**TASK OBJECTIVE:** Lay out the following lines as a JSON list of strings, one string per line, with blank lines omitted. Begin at the line that contains "Insert a numbered list" and stop after the line that contains "The image size", and leave the pictures out of the entries.

── MATERIAL FOR THIS TASK ──

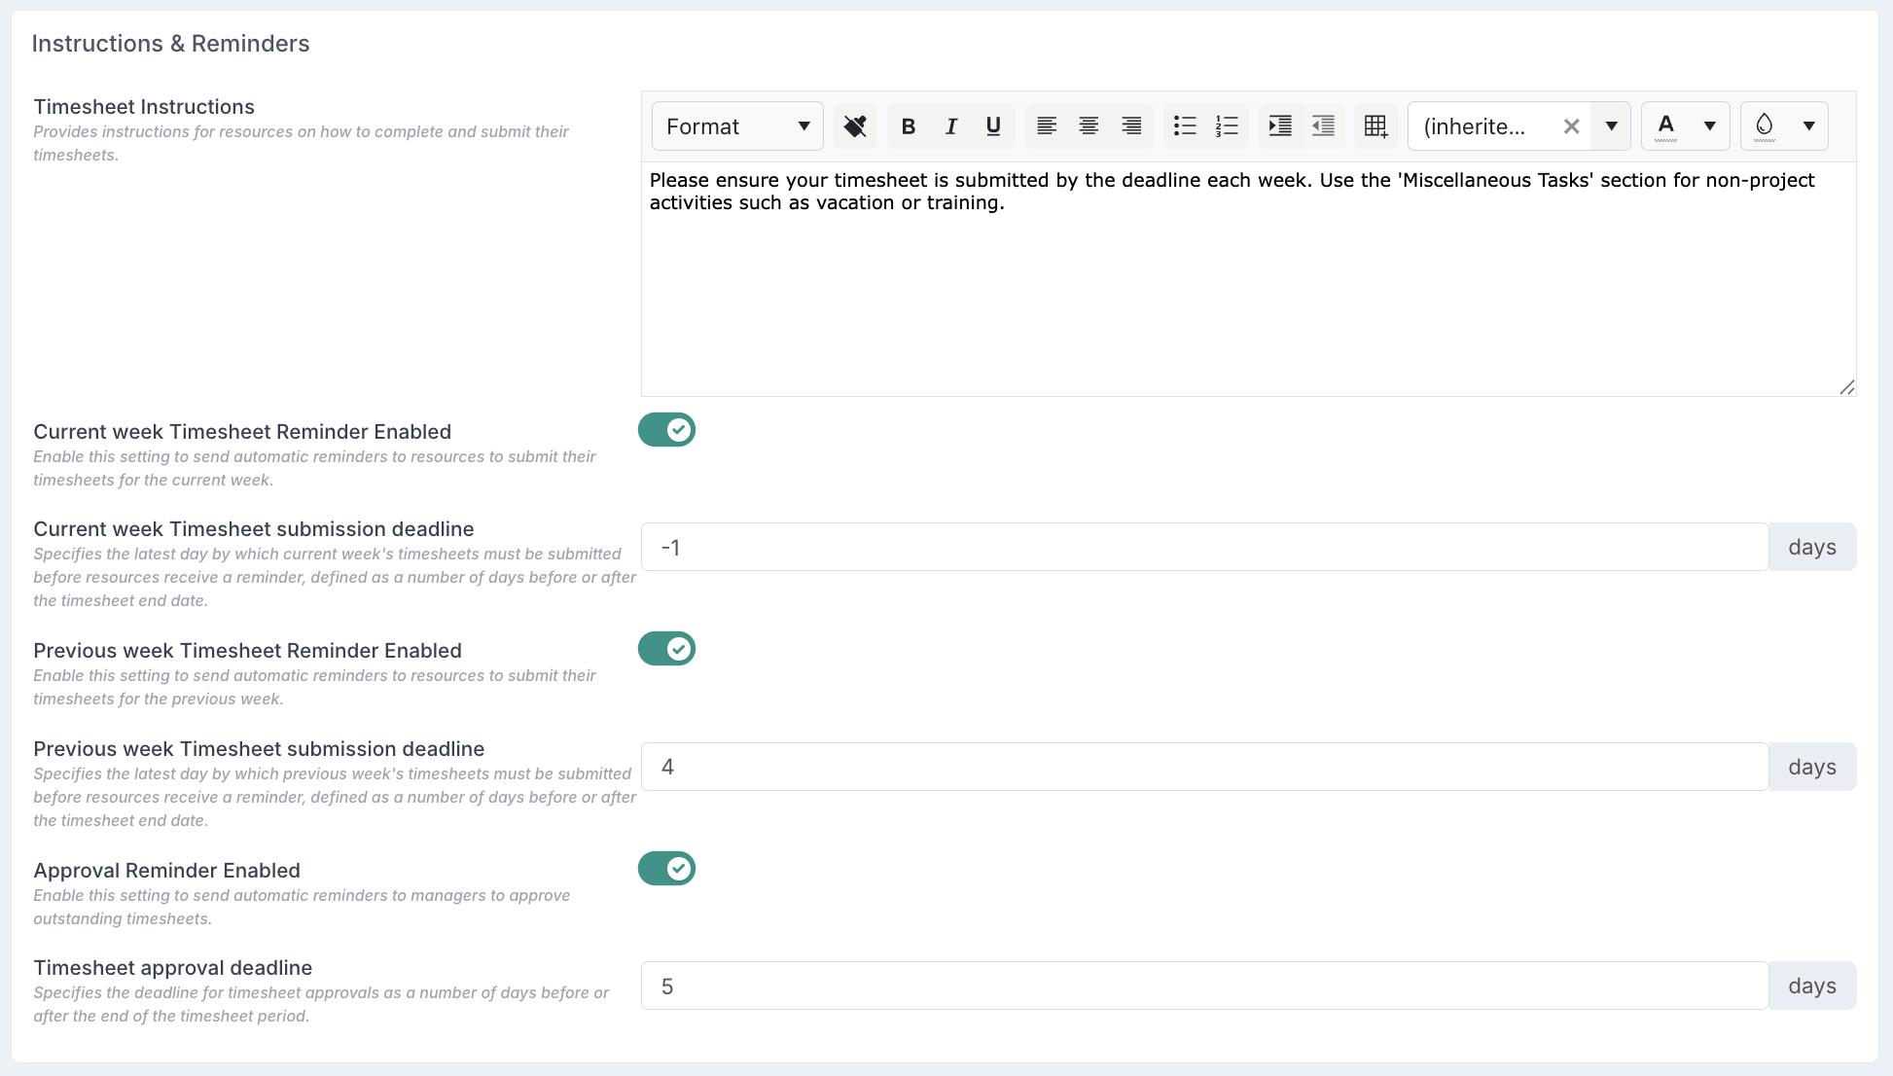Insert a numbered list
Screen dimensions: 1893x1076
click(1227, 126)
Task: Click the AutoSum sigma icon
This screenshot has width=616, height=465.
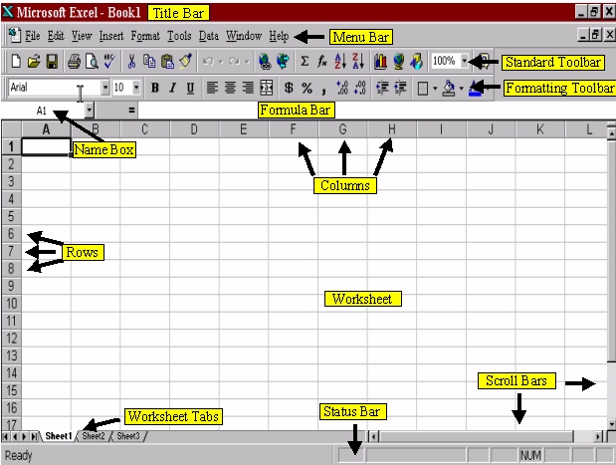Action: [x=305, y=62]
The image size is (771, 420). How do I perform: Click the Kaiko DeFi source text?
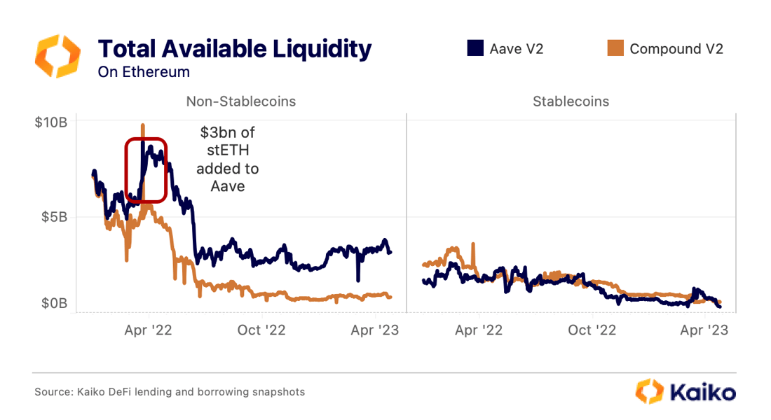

───
── MATERIAL FOR THIS TASK ──

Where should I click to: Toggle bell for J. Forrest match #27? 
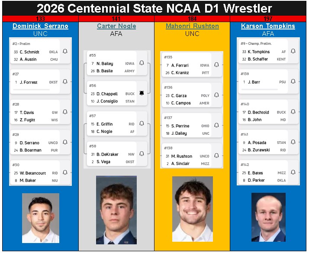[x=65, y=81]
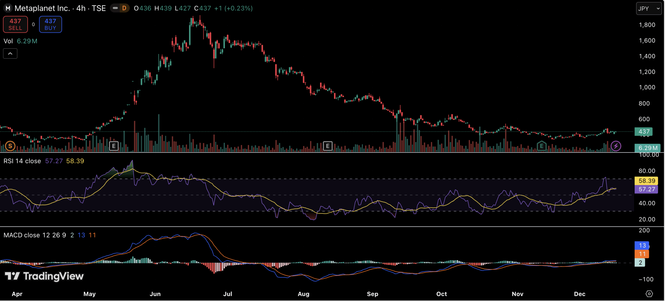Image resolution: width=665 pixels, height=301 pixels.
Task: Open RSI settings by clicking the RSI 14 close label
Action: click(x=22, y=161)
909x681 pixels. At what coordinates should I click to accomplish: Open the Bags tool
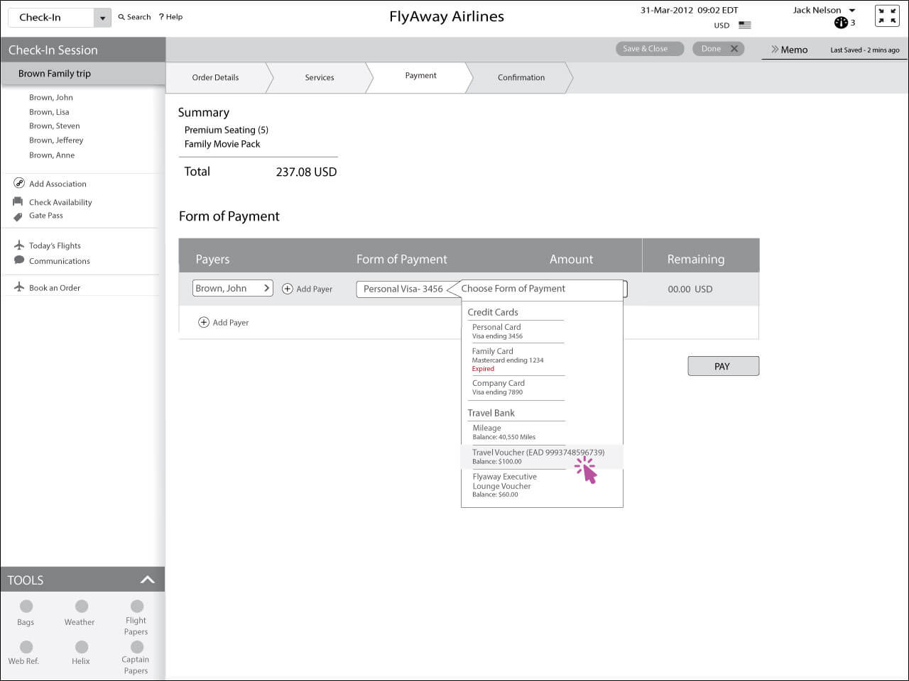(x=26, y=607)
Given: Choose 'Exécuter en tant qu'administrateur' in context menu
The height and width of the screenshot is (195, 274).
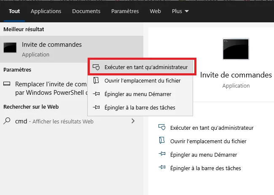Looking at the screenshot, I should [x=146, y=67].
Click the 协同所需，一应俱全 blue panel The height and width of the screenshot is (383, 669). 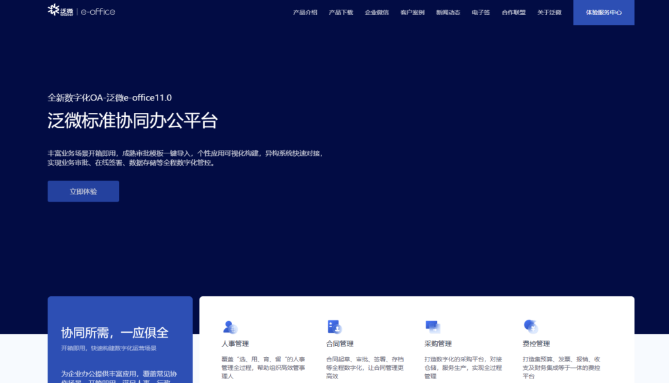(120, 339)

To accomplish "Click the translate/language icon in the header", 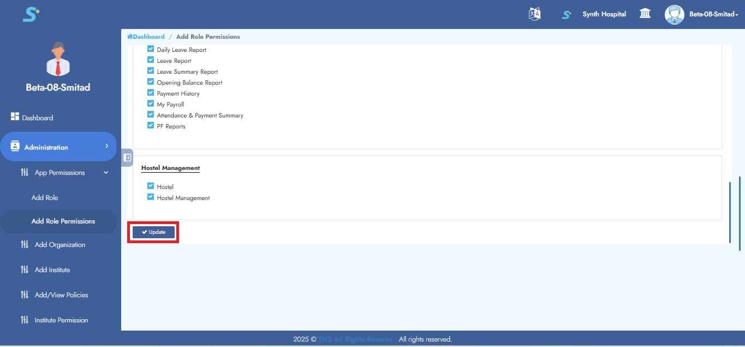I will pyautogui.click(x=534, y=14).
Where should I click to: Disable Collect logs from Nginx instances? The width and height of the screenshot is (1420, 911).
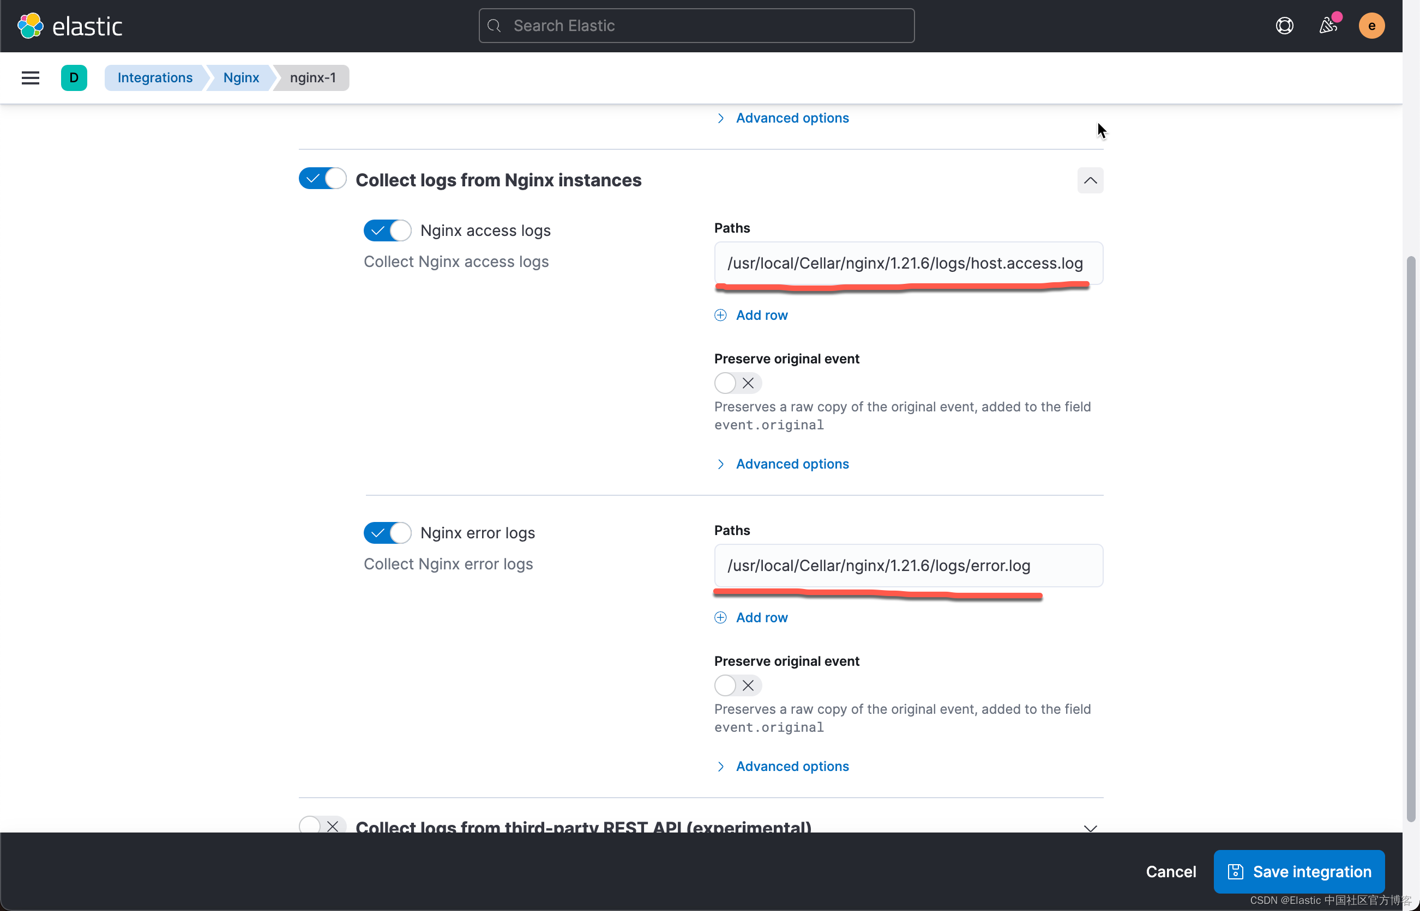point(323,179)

───
── MATERIAL FOR THIS TASK ──

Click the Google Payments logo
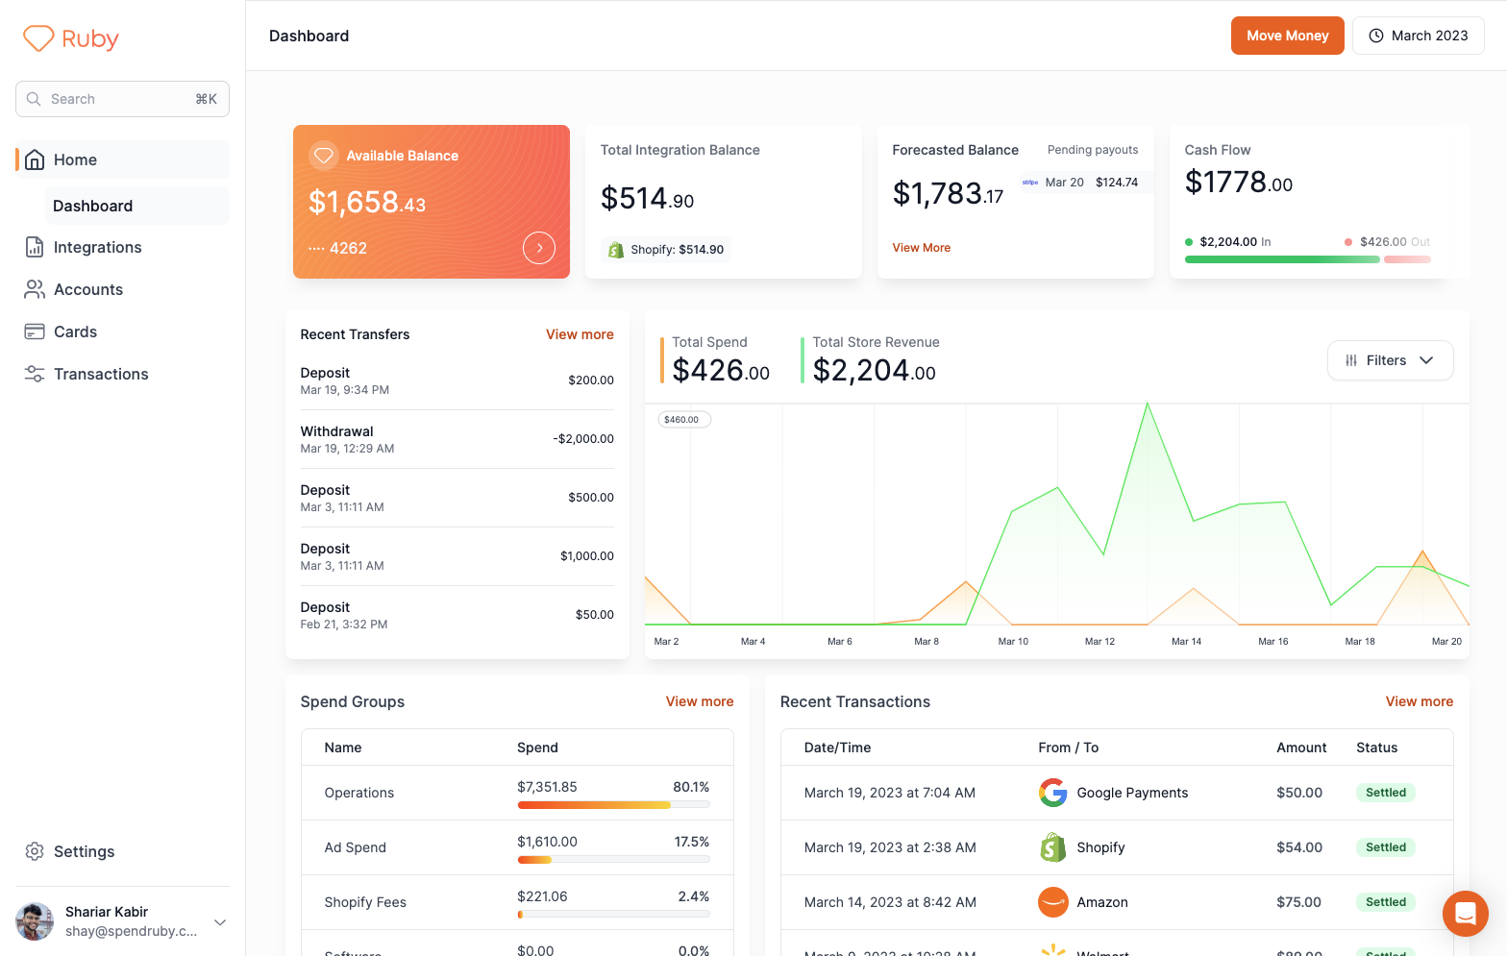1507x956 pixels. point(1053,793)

───

**CORRECT RESULT:**
[
  "Insert a numbered list",
  "Screen dimensions: 1893x1076",
  "click(1227, 126)",
  "Task: Click the AutoSum sigma icon",
  "This screenshot has width=616, height=465.",
  "Action: [x=305, y=62]",
  "The image size is (771, 420). How do I perform: Click the Kaiko DeFi source text?"
]